With all of the recent developments in data storage and production, we now have access to an overwhelming variety of information abundant at an incredible speed, which is all only increasing by the second. Every moment, hundreds upon thousands of pages of information are created, adding novel information to a database already bursting at the seams. Big Data, however, is more than just a breakdown of this enormous amount of information. This notion in mind, a variety of myths have arisen as a result of data analytics’ growing prevalence across countless facets of society.
I previously explored a few of these misconceptions, but there are still several more that I feel should be addressed, as they are both unfounded and detrimental to the data analytics community at large.
Myth: “Big data will always accurately predict the future”
Parts of this myth are technically true — big data can aid in the prediction of future metrics and trends, but it is not, by any means, a foolproof crystal ball. In reality, data analytics cannot guarantee anything to be certain. This misconception, clouded as it may be, is not surprising; big data has become so advanced, and has become so sophisticated in mitigating error, that perhaps we have come expect constant pinpoint accuracy.
Myth: “You should archive all of your data”
While it may be helpful to hold onto certain data for future reference, it is both unnecessary and unconstructive to archive “every scrap of data that could ever be collected.” Data hoarding can be just as unhealthy as that of physical possessions; it will only make the location of important data harder to achieve. That said, it is important for data-based companies to prioritize the data they store for disaster management, customer analysis, and other key situations where quick and efficient data recovery may be imperative.
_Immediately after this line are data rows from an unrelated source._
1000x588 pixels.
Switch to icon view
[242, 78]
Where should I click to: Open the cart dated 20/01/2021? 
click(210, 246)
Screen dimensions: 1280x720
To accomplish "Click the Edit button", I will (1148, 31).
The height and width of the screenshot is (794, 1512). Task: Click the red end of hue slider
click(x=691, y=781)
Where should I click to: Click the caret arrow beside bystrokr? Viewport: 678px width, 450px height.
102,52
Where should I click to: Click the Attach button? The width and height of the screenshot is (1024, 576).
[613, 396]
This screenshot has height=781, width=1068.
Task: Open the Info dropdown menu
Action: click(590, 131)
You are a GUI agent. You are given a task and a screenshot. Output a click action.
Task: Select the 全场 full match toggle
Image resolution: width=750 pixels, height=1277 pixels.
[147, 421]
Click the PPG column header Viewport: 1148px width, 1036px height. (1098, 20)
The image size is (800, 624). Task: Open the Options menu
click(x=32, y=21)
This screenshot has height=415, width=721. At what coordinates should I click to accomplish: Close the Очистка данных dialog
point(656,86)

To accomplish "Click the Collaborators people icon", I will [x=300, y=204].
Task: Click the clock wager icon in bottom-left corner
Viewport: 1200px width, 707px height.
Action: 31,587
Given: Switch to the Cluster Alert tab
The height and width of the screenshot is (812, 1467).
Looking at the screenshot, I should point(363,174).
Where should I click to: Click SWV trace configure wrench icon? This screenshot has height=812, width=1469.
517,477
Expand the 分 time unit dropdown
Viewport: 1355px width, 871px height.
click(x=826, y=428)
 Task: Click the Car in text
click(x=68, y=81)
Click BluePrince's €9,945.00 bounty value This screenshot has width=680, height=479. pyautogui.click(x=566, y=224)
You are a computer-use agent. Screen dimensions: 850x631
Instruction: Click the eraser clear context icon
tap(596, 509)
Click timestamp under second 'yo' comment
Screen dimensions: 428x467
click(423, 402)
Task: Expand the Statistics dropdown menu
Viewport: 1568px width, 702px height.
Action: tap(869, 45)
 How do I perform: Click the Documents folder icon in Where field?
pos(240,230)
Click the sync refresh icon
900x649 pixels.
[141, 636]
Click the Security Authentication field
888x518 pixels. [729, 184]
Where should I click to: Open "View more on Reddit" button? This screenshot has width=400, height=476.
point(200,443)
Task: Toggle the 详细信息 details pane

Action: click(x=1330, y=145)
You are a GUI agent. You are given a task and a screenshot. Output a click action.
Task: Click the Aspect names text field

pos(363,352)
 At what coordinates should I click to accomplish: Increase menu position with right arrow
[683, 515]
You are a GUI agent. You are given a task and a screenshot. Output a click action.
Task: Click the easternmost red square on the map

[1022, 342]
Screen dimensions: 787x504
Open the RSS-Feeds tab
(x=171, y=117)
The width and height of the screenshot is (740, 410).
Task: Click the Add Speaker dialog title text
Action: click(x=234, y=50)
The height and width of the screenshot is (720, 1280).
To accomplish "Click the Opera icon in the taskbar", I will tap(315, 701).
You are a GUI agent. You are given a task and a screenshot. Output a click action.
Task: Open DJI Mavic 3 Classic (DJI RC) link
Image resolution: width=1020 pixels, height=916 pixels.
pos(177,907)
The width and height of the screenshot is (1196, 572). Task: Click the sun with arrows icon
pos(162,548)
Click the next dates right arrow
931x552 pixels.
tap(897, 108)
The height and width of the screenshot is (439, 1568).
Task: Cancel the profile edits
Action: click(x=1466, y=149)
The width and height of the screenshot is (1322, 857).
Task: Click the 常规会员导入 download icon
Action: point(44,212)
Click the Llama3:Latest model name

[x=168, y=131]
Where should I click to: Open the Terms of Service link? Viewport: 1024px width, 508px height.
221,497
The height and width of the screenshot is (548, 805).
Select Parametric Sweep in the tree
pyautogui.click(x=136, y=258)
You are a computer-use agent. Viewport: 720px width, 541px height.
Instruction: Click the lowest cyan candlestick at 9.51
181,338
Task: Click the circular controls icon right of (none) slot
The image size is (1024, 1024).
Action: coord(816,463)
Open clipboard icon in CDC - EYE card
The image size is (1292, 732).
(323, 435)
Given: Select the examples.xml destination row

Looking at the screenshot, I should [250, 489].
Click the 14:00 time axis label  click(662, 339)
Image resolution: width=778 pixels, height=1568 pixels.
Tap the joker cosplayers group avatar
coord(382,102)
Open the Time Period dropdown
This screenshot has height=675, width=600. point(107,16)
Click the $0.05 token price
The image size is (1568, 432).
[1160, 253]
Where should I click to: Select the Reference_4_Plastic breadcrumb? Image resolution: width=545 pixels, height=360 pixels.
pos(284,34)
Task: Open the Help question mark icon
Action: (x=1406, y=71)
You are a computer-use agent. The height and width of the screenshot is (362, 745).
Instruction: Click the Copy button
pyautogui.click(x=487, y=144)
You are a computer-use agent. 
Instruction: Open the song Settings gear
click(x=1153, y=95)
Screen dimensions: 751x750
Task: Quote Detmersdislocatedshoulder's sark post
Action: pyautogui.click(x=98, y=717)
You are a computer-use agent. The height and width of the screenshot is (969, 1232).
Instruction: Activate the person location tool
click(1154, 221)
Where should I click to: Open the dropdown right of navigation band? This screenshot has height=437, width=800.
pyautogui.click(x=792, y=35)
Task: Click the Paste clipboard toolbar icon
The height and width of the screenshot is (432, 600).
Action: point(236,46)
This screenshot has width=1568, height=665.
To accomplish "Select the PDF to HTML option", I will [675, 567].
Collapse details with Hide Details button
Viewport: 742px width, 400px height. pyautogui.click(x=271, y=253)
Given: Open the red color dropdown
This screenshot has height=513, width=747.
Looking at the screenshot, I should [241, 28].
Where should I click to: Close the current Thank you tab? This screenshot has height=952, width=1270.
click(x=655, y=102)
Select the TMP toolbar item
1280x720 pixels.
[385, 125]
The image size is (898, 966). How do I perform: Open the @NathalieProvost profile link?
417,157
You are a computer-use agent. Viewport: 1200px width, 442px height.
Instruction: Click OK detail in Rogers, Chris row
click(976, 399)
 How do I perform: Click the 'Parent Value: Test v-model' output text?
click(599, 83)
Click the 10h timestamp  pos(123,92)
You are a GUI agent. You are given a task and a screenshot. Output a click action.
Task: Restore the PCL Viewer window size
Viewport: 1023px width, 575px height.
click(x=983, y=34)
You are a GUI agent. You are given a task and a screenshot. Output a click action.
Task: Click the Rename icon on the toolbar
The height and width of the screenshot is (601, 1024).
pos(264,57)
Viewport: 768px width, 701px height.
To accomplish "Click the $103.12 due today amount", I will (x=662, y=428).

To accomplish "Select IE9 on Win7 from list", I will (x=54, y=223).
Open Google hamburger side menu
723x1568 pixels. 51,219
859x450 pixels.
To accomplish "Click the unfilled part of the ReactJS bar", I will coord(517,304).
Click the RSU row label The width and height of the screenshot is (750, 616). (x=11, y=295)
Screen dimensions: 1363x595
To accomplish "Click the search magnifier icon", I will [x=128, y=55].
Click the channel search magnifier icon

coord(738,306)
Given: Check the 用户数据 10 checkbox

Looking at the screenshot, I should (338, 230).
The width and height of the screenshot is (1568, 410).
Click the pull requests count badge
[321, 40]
Myth: Every company is making the switch to big data
It is true that an increasing amount of businesses are switching to a data-oriented infrastructure, but many others have continued to function without big data altogether. For many of these entities, big data remains an ambition, an alluring shift in corporate paradigms that will likely see implementation in the foreseeable future; at the same time, however, they represent a mindset that is reluctant to rush into such a significant change without careful planning. This approach stands in stark contrast to an overarching fear associated with modern big data: inescapable obsolescence created by other companies’ quick moving ambition. Still, though, it is simply too early to generalize all businesses as immediate big data proponents.